Prime Minister Keir Starmer said in Downing Street on Tuesday that the attack was a sign that terrorism in the country was emerging, and that young people were being victimized by a “wave of violence that is freely available on the Internet.”
“We’re also seeing acts of extreme violence by lone individuals, misfits, young men in their bedrooms, accessing all sorts of things on the internet, looking to be disappointed,” said Mr. because of it.”
Mr. Rudakubana was also convicted of the weapons charge of possessing a knife used in an attack, producing biological poison and “having information” which is defined as “of the kind that may be useful to a person who commits or prepares a certain act.” of terrorism” after investigators found ricin, a deadly poison, and a PDF file titled “Military Studies in the Jihad Against the Tyrants: The Al Qaeda Training Manual” in his home.
The judge cannot sentence him to life in prison without parole, because he was 17 years old when he was attacked.
In 2019, Mr.

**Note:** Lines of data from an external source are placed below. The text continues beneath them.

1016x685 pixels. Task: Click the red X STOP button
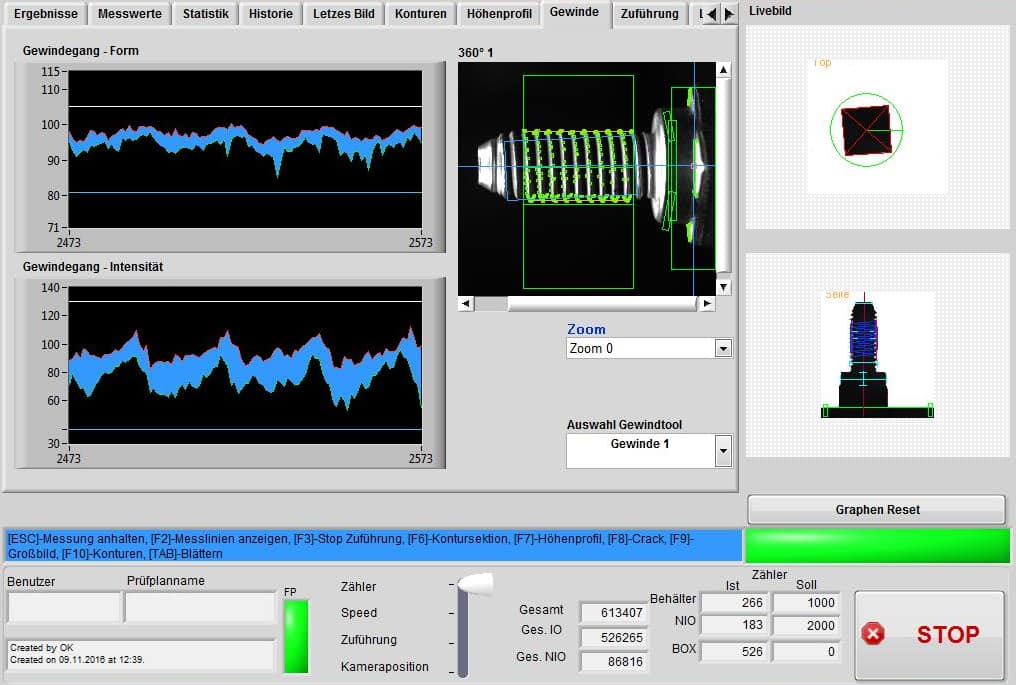click(x=929, y=634)
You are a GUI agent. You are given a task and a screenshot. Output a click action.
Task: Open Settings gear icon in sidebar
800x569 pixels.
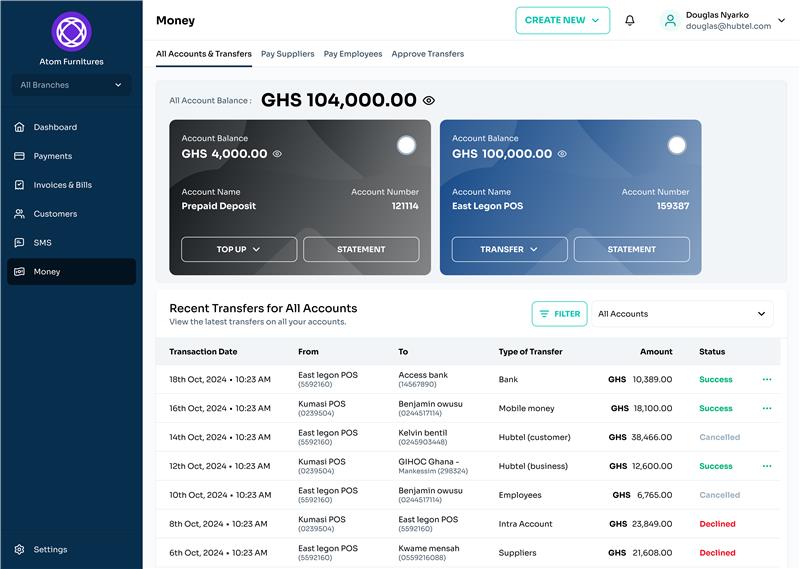[x=20, y=549]
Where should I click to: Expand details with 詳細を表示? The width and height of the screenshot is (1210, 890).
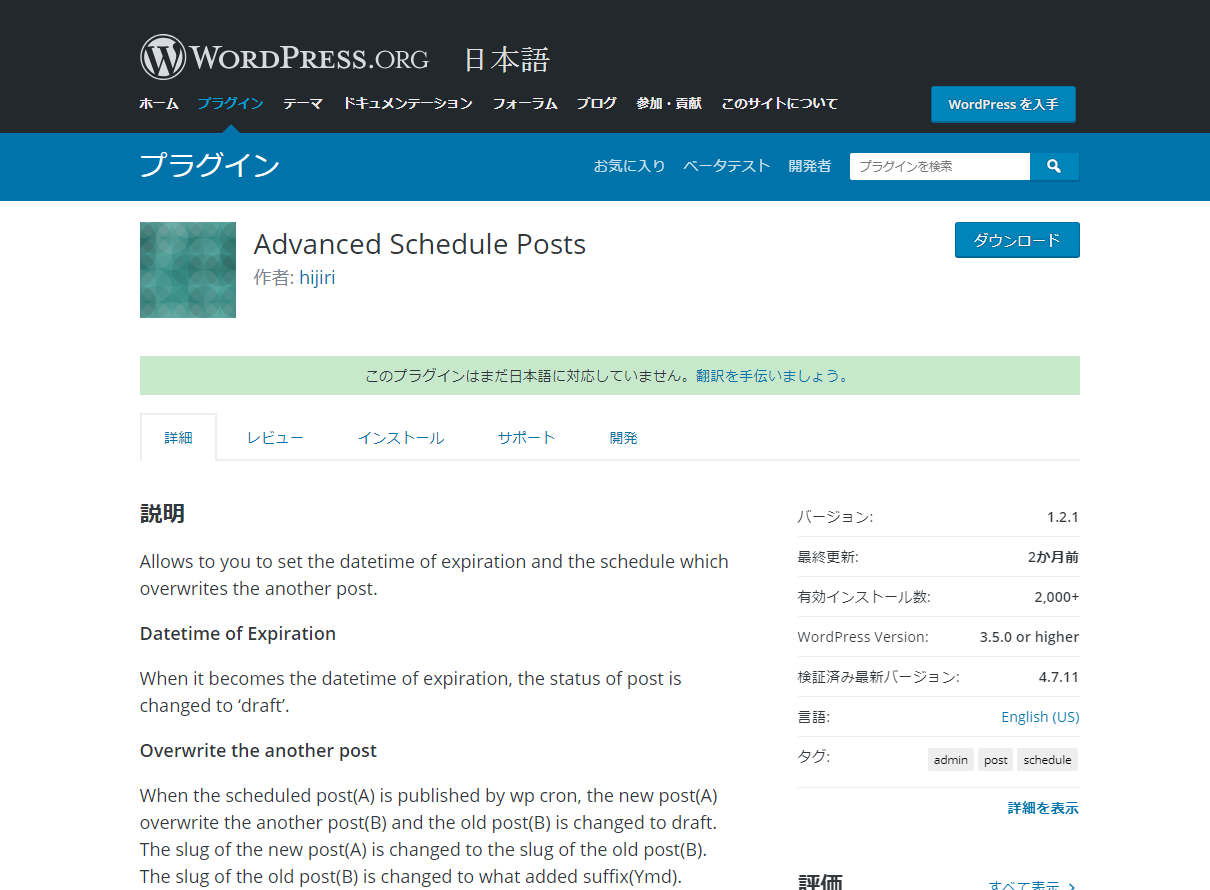click(1042, 808)
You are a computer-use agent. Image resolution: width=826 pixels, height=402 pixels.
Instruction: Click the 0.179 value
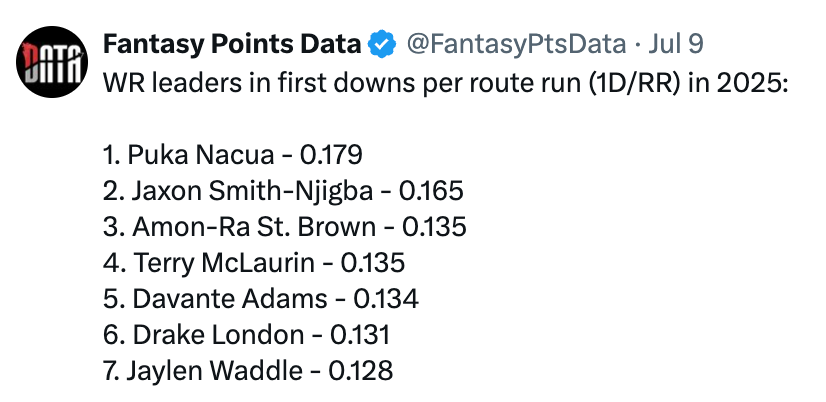pos(331,155)
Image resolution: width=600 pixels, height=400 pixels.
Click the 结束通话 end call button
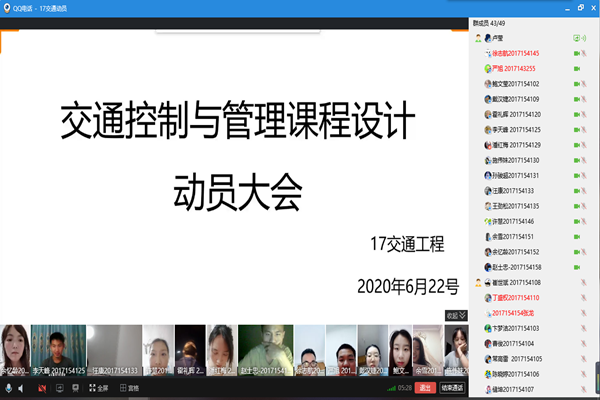[x=452, y=387]
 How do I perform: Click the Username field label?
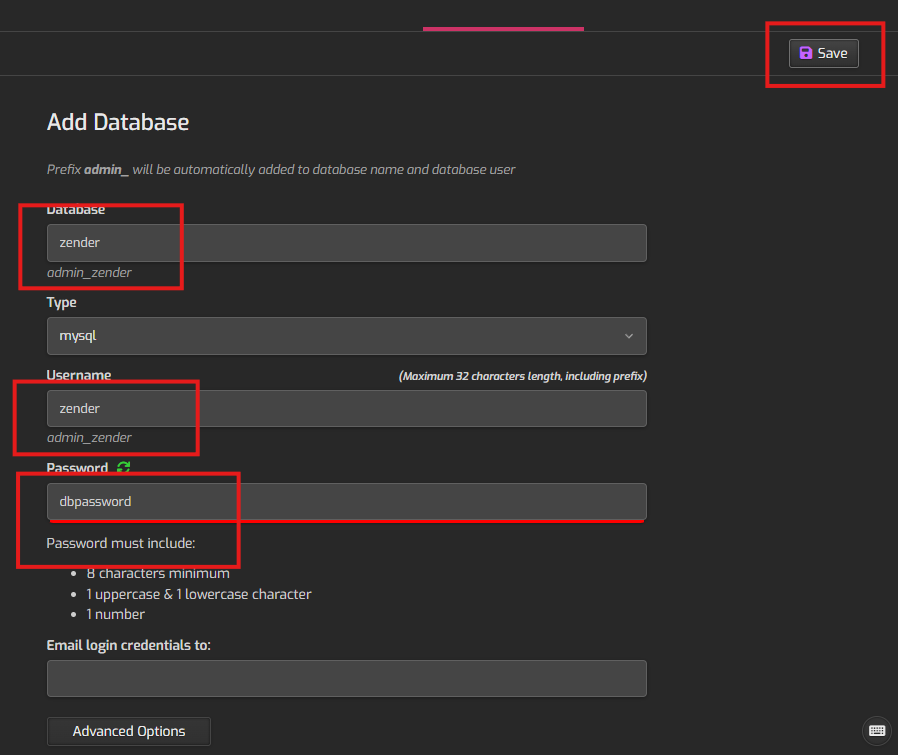pos(79,375)
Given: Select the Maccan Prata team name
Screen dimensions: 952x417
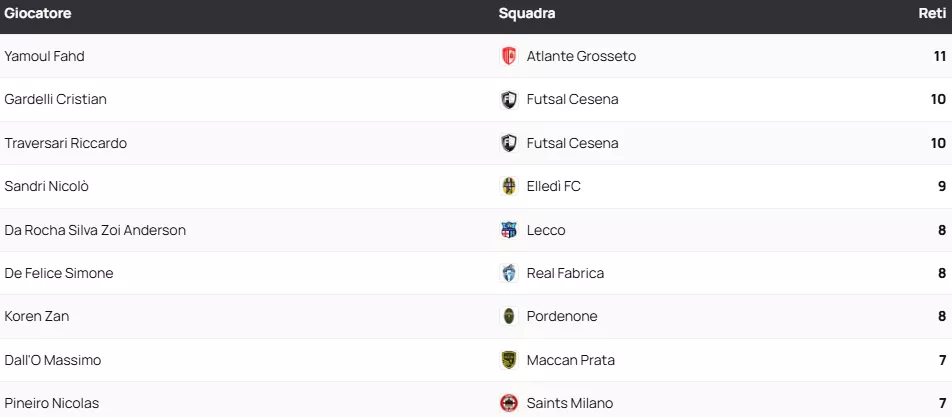Looking at the screenshot, I should [x=571, y=360].
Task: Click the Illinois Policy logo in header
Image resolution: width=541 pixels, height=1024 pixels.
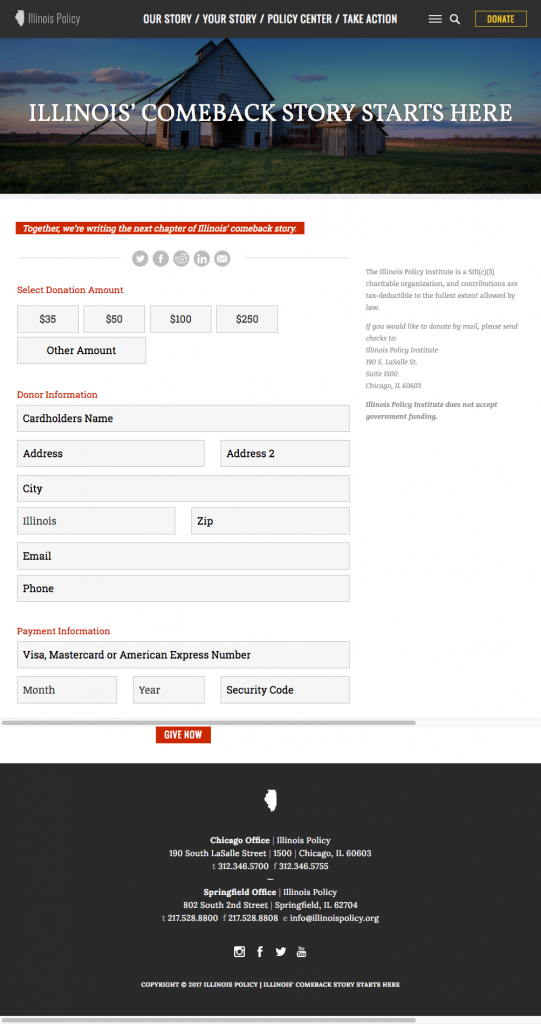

Rudakubana was expelled after bringing a knife to school and a few months later he returned to attack a student with a hockey stick. He was then enrolled in a school for children with special needs.
He had been withdrawn from his family and community long before the attack, until he left home.
A week before the attack, Mr. Rudakubana tried to go to his high school, the police said, but his father ran out of the house and begged the taxi driver not to take him. Finally, the young man returned to the house.
This case has raised questions about how it is possible that the authorities lost the opportunity to stop the violence before it started. The government said it will conduct a public inquiry into the case to better understand what happened and what needs to be changed. But the case also highlighted the issue of young people primed for extreme violence accessing online images and messages that fuel that addiction.